Hear my cry, O God, attend to my prayer.
From the end of the earth I will cry unto You.
When my heart is overwhelmed,
Lead me to the Rock that is higher than I.
Psalm 62:1
...and that Rock was Christ.
I Corinthians 10:4b
I am always in awe when God starts to move in my life, when he begins to stir things up and teach me something new. Initially it's hard to tell exactly what that new concept or lesson is but over time He makes it clear. He rarely throws something new at me, but rather gives me little bits and pieces, whetting my appetite for more.
As I have begun to look around and read other blogs, He has been teaching me about His grace and His provision in times of sorrow and tragedy. I have begun to pray for people, brothers and sisters in Christ, who I have never met. I have laughed with some and cried with others. I have felt just a tiny bit of their pain and rejoiced in their triumphs. I have been humbled by the strength afforded them by the Savior and encouraged by they way He is able to give comfort.

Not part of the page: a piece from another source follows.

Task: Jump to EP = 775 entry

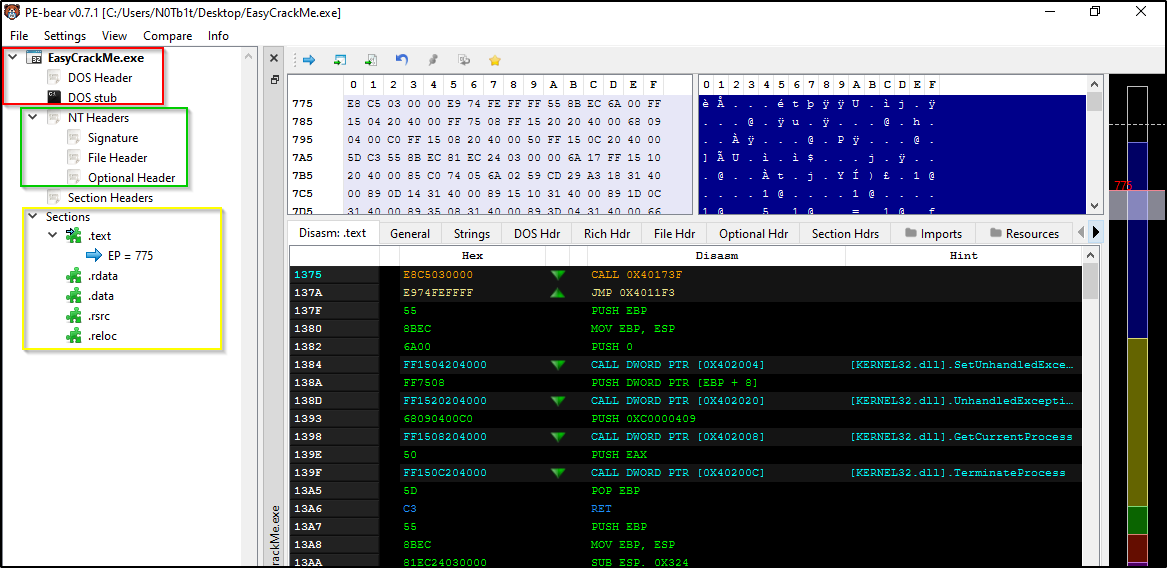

This week especially I have been astounded by the story of the accident involving several Taylor University students. Two young women in the accident were misidentified, one dead, the other hospitalized and in a coma. It wasn't until five weeks later, when the girl was coming out of the coma, that the mistake was discovered. One family sat at a bedside waiting for their daughter to wake up, only to discover that it wasn't their daughter at all. The other family held a funeral service, buried their daughter, and spent five weeks grieving her death to ultimately discover she was still living.
I cannot imagine the pain these families have experienced and are experiencing and yet their faith in Jesus shines through. Two families, who had never met, are now eternally bound together in an unimaginable turn of events. Where would the comfort, the courage, and the strength be if it weren't for our Savior? In the midst of the pain and sorrow of this and other tragedies, is an incredible chance to shine for Him as never before. Would I shine? Could I hold on? Only by the grace of God and the many, many prayers of His saints.